EXERCISE
Set down every record below exactly as written.

[INPUT MATERIAL Boundary: Start]

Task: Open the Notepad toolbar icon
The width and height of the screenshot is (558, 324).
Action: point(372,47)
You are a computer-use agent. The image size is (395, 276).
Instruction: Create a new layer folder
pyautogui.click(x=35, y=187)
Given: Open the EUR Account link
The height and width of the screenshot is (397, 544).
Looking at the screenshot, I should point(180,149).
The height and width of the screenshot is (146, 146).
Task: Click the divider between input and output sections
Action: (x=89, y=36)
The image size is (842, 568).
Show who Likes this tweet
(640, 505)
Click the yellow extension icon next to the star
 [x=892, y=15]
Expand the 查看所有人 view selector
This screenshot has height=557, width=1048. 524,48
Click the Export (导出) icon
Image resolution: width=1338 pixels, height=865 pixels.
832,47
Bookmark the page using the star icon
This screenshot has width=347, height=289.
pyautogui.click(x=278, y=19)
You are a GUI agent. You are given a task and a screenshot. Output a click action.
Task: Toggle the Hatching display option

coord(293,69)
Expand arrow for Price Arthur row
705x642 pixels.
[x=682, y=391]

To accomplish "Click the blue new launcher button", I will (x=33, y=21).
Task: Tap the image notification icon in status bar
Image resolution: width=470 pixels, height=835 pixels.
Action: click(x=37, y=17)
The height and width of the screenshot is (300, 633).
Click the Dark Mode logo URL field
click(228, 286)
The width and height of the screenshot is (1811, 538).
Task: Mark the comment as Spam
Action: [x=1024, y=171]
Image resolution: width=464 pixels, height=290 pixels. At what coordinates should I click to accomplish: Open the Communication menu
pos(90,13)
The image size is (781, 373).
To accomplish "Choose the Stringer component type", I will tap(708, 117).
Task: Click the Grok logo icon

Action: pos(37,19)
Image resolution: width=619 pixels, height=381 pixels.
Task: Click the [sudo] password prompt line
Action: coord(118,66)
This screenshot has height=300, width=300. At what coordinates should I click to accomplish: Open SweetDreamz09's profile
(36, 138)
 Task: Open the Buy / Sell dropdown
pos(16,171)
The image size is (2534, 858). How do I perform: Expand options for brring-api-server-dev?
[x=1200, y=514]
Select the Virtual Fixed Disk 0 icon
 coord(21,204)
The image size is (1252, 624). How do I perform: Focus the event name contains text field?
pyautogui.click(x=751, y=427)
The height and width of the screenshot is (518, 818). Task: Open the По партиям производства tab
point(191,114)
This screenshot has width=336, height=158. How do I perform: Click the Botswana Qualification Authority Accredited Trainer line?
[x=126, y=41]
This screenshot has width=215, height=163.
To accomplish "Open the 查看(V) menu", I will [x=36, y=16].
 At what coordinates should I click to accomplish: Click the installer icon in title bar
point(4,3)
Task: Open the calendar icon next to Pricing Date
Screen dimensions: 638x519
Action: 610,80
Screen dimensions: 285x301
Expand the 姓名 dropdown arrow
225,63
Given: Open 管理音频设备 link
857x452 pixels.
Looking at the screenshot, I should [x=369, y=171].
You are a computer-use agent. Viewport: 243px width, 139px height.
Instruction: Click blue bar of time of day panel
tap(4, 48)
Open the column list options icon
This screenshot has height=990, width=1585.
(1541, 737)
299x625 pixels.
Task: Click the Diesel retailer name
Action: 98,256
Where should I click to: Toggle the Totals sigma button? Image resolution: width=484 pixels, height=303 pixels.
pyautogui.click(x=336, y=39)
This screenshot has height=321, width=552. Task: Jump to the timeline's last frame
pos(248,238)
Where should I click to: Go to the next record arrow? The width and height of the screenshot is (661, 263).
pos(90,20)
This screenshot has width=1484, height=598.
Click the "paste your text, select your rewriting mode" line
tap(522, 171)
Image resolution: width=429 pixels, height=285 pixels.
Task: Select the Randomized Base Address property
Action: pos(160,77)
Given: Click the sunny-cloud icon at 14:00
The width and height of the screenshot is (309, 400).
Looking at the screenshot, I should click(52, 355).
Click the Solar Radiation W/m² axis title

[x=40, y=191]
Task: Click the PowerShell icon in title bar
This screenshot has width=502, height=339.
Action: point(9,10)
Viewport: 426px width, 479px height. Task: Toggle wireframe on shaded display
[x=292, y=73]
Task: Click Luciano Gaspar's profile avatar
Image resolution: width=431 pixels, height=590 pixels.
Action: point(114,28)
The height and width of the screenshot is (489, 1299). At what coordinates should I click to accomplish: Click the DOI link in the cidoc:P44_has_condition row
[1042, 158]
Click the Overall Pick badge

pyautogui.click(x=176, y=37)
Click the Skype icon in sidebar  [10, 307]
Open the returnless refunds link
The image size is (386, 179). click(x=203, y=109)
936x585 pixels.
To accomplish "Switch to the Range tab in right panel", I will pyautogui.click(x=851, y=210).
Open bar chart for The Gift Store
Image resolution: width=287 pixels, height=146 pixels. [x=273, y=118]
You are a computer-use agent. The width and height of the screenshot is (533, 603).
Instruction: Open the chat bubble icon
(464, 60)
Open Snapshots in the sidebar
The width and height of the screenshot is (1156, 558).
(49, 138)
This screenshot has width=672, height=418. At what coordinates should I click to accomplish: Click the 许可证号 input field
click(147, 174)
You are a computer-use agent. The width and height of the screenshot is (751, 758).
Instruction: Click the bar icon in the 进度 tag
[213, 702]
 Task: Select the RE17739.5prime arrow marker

[INPUT MATERIAL Boundary: End]

SOLUTION TO THIS PROBLEM
Task: Open the Notepad toolbar icon
The width and height of the screenshot is (558, 324).
Action: point(372,47)
You are a computer-use agent. The image size is (395, 276).
Instruction: Create a new layer folder
pyautogui.click(x=35, y=187)
Given: Open the EUR Account link
The height and width of the screenshot is (397, 544).
Looking at the screenshot, I should point(180,149).
The height and width of the screenshot is (146, 146).
Task: Click the divider between input and output sections
Action: (x=89, y=36)
The image size is (842, 568).
Show who Likes this tweet
(640, 505)
Click the yellow extension icon next to the star
 [x=892, y=15]
Expand the 查看所有人 view selector
This screenshot has height=557, width=1048. 524,48
Click the Export (导出) icon
Image resolution: width=1338 pixels, height=865 pixels.
832,47
Bookmark the page using the star icon
This screenshot has width=347, height=289.
pyautogui.click(x=278, y=19)
You are a GUI agent. You are given a task and a screenshot. Output a click action.
Task: Toggle the Hatching display option

coord(293,69)
Expand arrow for Price Arthur row
705x642 pixels.
[x=682, y=391]

To accomplish "Click the blue new launcher button", I will (x=33, y=21).
Task: Tap the image notification icon in status bar
Image resolution: width=470 pixels, height=835 pixels.
Action: click(x=37, y=17)
The height and width of the screenshot is (300, 633).
Click the Dark Mode logo URL field
click(228, 286)
The width and height of the screenshot is (1811, 538).
Task: Mark the comment as Spam
Action: [x=1024, y=171]
Image resolution: width=464 pixels, height=290 pixels. At what coordinates should I click to accomplish: Open the Communication menu
pos(90,13)
The image size is (781, 373).
To accomplish "Choose the Stringer component type", I will tap(708, 117).
Task: Click the Grok logo icon

Action: pos(37,19)
Image resolution: width=619 pixels, height=381 pixels.
Task: Click the [sudo] password prompt line
Action: coord(118,66)
This screenshot has height=300, width=300. At what coordinates should I click to accomplish: Open SweetDreamz09's profile
(36, 138)
 Task: Open the Buy / Sell dropdown
pos(16,171)
The image size is (2534, 858). How do I perform: Expand options for brring-api-server-dev?
[x=1200, y=514]
Select the Virtual Fixed Disk 0 icon
 coord(21,204)
The image size is (1252, 624). How do I perform: Focus the event name contains text field?
pyautogui.click(x=751, y=427)
The height and width of the screenshot is (518, 818). Task: Open the По партиям производства tab
point(191,114)
This screenshot has width=336, height=158. How do I perform: Click the Botswana Qualification Authority Accredited Trainer line?
[x=126, y=41]
This screenshot has width=215, height=163.
To accomplish "Open the 查看(V) menu", I will [x=36, y=16].
 At what coordinates should I click to accomplish: Click the installer icon in title bar
point(4,3)
Task: Open the calendar icon next to Pricing Date
Screen dimensions: 638x519
Action: 610,80
Screen dimensions: 285x301
Expand the 姓名 dropdown arrow
225,63
Given: Open 管理音频设备 link
857x452 pixels.
Looking at the screenshot, I should [x=369, y=171].
You are a computer-use agent. Viewport: 243px width, 139px height.
Instruction: Click blue bar of time of day panel
tap(4, 48)
Open the column list options icon
This screenshot has height=990, width=1585.
(1541, 737)
299x625 pixels.
Task: Click the Diesel retailer name
Action: 98,256
Where should I click to: Toggle the Totals sigma button? Image resolution: width=484 pixels, height=303 pixels.
pyautogui.click(x=336, y=39)
This screenshot has height=321, width=552. Task: Jump to the timeline's last frame
pos(248,238)
Where should I click to: Go to the next record arrow? The width and height of the screenshot is (661, 263).
pos(90,20)
This screenshot has width=1484, height=598.
Click the "paste your text, select your rewriting mode" line
tap(522, 171)
Image resolution: width=429 pixels, height=285 pixels.
Task: Select the Randomized Base Address property
Action: pos(160,77)
Given: Click the sunny-cloud icon at 14:00
The width and height of the screenshot is (309, 400).
Looking at the screenshot, I should click(52, 355).
Click the Solar Radiation W/m² axis title

[x=40, y=191]
Task: Click the PowerShell icon in title bar
This screenshot has width=502, height=339.
Action: point(9,10)
Viewport: 426px width, 479px height. Task: Toggle wireframe on shaded display
[x=292, y=73]
Task: Click Luciano Gaspar's profile avatar
Image resolution: width=431 pixels, height=590 pixels.
Action: point(114,28)
The height and width of the screenshot is (489, 1299). At what coordinates should I click to accomplish: Click the DOI link in the cidoc:P44_has_condition row
[1042, 158]
Click the Overall Pick badge

pyautogui.click(x=176, y=37)
Click the Skype icon in sidebar  [10, 307]
Open the returnless refunds link
The image size is (386, 179). click(x=203, y=109)
936x585 pixels.
To accomplish "Switch to the Range tab in right panel", I will pyautogui.click(x=851, y=210).
Open bar chart for The Gift Store
Image resolution: width=287 pixels, height=146 pixels. [x=273, y=118]
You are a computer-use agent. The width and height of the screenshot is (533, 603).
Instruction: Open the chat bubble icon
(464, 60)
Open Snapshots in the sidebar
The width and height of the screenshot is (1156, 558).
(49, 138)
This screenshot has width=672, height=418. At what coordinates should I click to accomplish: Click the 许可证号 input field
click(147, 174)
You are a computer-use agent. The width and height of the screenshot is (751, 758).
Instruction: Click the bar icon in the 进度 tag
[213, 702]
 Task: Select the RE17739.5prime arrow marker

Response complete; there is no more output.